Goal of the exercise. How many of the lines below contain the word "folder"? Only the number is wanted.

** Opening Source information block **

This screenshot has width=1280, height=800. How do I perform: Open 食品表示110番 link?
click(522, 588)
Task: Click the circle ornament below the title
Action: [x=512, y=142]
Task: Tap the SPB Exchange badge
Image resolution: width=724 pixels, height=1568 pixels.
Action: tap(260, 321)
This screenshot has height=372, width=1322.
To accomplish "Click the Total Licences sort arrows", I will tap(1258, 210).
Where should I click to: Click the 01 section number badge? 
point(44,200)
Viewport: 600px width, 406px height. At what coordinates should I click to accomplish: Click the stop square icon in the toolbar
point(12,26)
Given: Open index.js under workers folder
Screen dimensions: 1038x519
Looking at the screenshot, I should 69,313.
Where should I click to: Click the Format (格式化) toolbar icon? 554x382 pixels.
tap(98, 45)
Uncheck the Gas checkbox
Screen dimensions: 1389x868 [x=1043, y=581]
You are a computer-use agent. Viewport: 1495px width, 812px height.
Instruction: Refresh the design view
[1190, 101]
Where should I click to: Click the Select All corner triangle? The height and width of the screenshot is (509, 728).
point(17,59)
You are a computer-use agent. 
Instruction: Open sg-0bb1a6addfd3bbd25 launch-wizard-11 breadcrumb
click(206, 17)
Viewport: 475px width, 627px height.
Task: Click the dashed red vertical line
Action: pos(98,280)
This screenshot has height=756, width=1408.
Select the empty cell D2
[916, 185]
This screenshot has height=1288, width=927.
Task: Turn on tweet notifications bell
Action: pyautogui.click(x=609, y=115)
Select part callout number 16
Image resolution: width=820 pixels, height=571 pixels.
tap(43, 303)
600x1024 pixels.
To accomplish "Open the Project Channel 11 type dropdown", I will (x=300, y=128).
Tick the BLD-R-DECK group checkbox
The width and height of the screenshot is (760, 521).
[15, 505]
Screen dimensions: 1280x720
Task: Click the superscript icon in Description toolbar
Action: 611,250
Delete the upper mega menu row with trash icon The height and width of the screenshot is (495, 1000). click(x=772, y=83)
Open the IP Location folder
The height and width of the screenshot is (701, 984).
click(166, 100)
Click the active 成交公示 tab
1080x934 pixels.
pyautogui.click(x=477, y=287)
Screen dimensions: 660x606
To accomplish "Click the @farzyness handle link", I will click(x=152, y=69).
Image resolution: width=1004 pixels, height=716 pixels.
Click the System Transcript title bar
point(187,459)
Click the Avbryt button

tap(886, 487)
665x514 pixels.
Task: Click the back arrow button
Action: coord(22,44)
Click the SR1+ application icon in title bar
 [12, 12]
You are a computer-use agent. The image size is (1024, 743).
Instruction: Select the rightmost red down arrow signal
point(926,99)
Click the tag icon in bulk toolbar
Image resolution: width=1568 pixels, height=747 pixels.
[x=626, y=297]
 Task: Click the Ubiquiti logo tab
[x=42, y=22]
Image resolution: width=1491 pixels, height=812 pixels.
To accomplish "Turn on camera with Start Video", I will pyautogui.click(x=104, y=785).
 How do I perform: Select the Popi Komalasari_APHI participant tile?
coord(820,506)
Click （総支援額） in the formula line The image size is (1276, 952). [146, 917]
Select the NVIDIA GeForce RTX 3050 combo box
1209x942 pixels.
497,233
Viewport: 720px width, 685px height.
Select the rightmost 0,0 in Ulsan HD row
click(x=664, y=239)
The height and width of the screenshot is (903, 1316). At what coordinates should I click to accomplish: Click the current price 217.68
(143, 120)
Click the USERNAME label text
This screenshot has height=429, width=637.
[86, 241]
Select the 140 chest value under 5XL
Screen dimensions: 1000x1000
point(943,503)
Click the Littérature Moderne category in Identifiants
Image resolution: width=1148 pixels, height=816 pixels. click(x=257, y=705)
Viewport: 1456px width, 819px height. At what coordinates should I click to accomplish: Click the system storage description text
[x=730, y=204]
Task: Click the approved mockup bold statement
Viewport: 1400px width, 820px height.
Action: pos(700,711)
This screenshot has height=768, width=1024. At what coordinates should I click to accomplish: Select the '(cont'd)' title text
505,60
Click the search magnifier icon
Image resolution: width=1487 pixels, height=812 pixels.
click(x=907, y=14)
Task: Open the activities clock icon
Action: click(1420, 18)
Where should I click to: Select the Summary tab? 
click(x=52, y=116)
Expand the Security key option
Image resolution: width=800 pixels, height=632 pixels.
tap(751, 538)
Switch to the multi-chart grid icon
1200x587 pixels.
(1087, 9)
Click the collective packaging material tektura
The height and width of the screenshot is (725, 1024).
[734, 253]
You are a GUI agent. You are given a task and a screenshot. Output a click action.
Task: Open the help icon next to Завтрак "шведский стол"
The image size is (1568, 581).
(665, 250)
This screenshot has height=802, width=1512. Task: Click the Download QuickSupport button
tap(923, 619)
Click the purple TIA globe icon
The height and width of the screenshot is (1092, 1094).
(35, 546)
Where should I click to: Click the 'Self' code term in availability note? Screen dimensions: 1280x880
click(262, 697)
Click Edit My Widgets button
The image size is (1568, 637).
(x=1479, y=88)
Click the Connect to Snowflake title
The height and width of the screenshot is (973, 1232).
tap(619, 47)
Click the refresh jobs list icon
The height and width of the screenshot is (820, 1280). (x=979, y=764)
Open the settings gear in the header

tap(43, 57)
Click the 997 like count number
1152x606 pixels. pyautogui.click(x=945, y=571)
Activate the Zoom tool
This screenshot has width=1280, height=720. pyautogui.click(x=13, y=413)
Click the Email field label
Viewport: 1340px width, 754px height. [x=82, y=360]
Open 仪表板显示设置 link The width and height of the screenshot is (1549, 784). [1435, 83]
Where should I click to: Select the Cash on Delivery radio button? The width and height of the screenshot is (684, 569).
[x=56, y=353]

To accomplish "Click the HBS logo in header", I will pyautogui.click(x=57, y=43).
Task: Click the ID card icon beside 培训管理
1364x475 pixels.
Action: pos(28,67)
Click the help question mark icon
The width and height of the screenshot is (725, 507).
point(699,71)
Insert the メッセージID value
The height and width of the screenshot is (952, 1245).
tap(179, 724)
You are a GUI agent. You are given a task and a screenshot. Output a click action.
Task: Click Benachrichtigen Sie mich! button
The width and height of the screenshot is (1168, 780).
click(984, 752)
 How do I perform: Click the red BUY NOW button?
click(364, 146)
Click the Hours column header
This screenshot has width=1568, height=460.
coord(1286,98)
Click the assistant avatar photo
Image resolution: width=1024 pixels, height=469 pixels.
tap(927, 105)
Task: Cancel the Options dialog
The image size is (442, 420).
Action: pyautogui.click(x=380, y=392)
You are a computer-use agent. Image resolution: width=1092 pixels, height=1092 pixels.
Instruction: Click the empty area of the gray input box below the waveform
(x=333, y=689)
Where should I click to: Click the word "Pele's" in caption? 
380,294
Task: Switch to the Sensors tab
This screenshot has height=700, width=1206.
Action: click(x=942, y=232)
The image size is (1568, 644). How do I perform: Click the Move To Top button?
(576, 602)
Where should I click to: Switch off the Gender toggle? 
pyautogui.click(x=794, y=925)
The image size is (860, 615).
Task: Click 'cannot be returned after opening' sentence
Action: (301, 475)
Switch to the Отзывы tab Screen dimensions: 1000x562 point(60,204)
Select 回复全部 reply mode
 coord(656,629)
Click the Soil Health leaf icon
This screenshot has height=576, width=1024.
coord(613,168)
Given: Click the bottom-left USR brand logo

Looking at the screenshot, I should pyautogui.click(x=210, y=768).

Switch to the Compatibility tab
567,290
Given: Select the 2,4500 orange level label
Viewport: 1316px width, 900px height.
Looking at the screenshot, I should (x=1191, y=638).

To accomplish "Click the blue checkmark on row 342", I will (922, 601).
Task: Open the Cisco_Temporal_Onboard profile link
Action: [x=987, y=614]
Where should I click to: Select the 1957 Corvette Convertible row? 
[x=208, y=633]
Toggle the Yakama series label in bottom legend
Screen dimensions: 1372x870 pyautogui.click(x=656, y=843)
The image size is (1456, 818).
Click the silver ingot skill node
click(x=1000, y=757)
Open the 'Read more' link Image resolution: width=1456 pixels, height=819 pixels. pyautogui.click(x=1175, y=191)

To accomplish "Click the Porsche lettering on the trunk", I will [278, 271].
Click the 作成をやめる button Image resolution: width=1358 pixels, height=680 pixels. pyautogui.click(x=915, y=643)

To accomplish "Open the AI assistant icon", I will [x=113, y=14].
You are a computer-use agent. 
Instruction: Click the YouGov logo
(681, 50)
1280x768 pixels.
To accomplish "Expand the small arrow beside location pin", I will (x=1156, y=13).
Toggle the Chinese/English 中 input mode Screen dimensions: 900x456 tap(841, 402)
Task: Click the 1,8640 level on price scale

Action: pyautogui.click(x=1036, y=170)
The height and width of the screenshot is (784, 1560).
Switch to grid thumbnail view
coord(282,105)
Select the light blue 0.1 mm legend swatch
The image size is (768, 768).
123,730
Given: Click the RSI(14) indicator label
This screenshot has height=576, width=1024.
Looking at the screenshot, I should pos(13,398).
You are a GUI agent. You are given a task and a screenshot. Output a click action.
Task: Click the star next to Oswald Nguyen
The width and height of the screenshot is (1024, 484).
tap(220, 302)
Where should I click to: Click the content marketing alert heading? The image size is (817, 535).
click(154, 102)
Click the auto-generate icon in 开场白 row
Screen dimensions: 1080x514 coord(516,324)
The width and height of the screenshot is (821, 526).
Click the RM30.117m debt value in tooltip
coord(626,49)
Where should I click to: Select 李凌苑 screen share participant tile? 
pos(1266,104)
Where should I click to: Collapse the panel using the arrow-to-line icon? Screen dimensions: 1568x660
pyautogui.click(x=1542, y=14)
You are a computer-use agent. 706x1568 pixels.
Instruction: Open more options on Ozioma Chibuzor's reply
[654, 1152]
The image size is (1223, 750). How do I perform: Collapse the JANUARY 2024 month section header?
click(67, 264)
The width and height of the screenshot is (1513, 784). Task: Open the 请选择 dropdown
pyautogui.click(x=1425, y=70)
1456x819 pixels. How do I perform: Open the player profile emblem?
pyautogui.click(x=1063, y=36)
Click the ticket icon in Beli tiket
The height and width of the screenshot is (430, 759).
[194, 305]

** Closing Source information block **

Output for this task. 2